N’attendons pas des parlementaires le vote d’une loi interdisant la fabrication des armes, fictives ou réelles. Sur ce point : tous d’accord. Ils ne se disputeront pas l’honneur d’être le Ministre du Désarmement !
C’est nous qui devons donner à nos enfants l’horreur des jouets de la mort. Certes, les petits soldats sont bien séduisants pour des yeux d’enfant, faciles à émerveiller : les uniformes sont chamarrés, l’allure martiale, les casques brillants, les panoplies complètes, les mitraillettes précises. C’est gai. On oublie la déroute, on oublie les infirmes, on oublie les ruines, on oublie les mourants. On est vainqueur. En avant !
Est-il besoin de démontrer la naïveté de toute cette ferraille ?
L’enfant qui joue ne s’amuse pas au sens où, nous, adultes, entendons ce mot. L’enfant prend tout au sérieux et, doué d’une puissante imagination, il vit son jeu. Un geste, une image, déclenchent dans son esprit toute une activité.
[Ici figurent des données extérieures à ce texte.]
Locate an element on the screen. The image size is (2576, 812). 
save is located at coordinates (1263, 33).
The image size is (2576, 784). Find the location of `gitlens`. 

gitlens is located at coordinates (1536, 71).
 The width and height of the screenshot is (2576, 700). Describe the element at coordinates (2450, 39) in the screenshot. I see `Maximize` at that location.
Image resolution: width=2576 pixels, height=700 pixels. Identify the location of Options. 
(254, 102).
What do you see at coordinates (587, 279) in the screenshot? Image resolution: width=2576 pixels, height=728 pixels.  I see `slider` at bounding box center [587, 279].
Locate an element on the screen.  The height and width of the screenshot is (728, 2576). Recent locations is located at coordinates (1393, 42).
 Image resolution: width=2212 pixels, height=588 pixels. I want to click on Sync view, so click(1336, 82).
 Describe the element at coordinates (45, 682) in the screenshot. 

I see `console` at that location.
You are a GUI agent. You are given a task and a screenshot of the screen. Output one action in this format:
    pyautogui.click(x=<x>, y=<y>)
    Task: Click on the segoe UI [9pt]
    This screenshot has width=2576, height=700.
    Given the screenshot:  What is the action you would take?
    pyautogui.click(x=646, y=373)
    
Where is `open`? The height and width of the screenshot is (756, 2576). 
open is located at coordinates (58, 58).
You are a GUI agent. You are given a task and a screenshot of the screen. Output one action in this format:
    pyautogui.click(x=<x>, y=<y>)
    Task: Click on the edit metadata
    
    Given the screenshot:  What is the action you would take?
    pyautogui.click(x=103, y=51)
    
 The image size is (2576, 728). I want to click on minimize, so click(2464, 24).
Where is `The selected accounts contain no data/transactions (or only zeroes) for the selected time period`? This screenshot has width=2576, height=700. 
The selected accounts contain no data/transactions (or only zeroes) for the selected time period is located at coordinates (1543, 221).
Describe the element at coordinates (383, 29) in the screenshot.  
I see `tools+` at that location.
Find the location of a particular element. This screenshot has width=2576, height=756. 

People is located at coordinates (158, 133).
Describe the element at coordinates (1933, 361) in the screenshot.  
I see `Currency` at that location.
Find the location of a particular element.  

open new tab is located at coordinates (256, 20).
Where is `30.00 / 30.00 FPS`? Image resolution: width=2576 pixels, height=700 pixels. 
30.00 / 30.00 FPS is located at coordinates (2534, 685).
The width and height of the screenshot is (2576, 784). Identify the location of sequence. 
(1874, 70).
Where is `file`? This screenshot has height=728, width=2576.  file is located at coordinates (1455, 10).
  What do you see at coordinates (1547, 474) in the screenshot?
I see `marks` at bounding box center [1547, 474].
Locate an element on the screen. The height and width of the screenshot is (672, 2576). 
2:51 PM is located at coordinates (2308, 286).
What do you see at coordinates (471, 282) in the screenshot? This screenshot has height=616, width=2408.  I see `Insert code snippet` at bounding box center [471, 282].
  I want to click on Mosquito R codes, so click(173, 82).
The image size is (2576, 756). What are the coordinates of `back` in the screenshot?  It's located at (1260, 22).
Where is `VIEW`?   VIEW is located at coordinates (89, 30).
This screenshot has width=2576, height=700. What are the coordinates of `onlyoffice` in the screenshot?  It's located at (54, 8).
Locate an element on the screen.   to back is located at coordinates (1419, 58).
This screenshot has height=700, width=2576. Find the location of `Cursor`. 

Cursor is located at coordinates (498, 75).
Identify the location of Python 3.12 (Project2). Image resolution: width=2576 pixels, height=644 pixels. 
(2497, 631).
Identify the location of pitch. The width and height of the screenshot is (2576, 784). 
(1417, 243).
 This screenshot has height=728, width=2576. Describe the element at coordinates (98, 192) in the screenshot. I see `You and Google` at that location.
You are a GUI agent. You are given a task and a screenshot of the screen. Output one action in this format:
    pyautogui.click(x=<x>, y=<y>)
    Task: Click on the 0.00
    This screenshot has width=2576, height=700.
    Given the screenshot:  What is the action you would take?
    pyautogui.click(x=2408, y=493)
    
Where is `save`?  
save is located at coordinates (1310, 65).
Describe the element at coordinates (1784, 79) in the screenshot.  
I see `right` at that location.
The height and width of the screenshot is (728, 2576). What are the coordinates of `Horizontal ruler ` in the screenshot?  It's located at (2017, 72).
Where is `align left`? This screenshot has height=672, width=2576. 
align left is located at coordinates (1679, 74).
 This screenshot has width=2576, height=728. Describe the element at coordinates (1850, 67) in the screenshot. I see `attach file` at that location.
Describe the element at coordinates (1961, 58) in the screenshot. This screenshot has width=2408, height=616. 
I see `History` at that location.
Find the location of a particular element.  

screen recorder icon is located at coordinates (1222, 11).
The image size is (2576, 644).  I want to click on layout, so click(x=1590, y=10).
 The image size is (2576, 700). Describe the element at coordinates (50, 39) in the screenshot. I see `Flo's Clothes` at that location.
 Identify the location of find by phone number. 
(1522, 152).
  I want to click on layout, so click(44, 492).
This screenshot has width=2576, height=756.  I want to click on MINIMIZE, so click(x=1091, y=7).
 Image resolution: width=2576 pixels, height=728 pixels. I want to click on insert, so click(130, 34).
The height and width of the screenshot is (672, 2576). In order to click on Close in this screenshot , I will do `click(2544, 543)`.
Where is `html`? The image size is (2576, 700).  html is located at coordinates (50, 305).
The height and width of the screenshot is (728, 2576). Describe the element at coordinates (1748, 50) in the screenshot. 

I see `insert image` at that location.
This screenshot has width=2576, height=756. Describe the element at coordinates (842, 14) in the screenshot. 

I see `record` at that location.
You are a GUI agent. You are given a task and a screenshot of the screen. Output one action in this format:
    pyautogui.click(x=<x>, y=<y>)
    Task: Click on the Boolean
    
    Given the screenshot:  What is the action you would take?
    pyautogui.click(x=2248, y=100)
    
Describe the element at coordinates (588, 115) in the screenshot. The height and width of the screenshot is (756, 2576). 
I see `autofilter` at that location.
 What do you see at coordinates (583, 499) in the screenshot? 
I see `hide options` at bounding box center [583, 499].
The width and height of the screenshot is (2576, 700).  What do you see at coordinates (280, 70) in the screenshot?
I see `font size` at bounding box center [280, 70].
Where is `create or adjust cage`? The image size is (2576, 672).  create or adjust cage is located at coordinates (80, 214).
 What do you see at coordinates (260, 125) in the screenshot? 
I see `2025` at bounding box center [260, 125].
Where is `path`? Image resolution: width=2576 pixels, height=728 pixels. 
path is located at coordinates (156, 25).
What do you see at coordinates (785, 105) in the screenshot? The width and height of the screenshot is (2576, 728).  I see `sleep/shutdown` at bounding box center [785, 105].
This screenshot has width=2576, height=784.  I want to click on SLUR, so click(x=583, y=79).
Muni d’un marteau, il est le cordonnier qui cloue des semelles ; muni d’une truelle, il est le maçon qui construit une maison ; avec un bateau de papier, il est le marin parti en voyage vers un pays lointain ; donnez-lui un fusil : il sera le gangster, l’homme qui tue… et les journaux nous offrent des récits quotidiens d’accidents survenus à des enfants qui jouaient avec des armes laissées à leur portée par des adultes imprudents.
L’enfant est essentiellement actif : pour satisfaire son besoin d’activité et de merveilleux, il reste assez de jeux éducatifs ; d’animaux, de plantes, de contes, d’occupations pacifiques.
Si j’enferme mes cinquante enfants avec des bâtons, je retrouverai fatalement des victimes. Les mêmes enfants munis de pinceaux ou de pâte à modeler, s’appliqueront tous en silence, fiers de réaliser leur petite œuvre d’art.
L’humanité est à l’image de ma classe : compartimentée par les frontières, enfermée dans les murailles de son ignorance, rivée à un travail profitable à une seule minorité de privilégiés qui lui fournit des armes et des raisons de s’en servir, elle attend de pouvoir construire pacifiquement cette « Cité Socialiste » dont elle porte en elle toutes les possibilités.
Il nous appartient d’éveiller et de satisfaire ces aspirations vers l’Idéal et de dire : Il n’y a qu’un vainqueur : celui qui dompte les forces naturelles, celui qui lutte contre la maladie, celui qui recule les limites de la vieillesse et de la mort.
Il n’y a qu’un combat à mener : la lutte contre l’ignorance, contre les préjugés, contre l’égoïsme.
Il n’y a qu’une victoire : le triomphe de l’esprit critique et de l’esprit de générosité. Et cette victoire ne se gagne pas les armes à la main ; elle se gagne par la discipline, l’étude, la conscience professionnelle, la prise des responsabilités et la volonté d’organiser le bien-être et la justice.
Pour cette œuvre de construction, point n’est besoin de démolisseurs : entre le jardinier et le chirurgien qui rend la vue aux aveugles, il y a place pour tous les artisans du Monde Nouveau. Point de soldats, ni de fusils, ni de bombardiers, mais de l’intelligence, de la volonté, de la bonté.
C’est à ce travail de désarmement matériel et moral, que, tous, parents et éducateurs conscients, mous devons nous consacrer.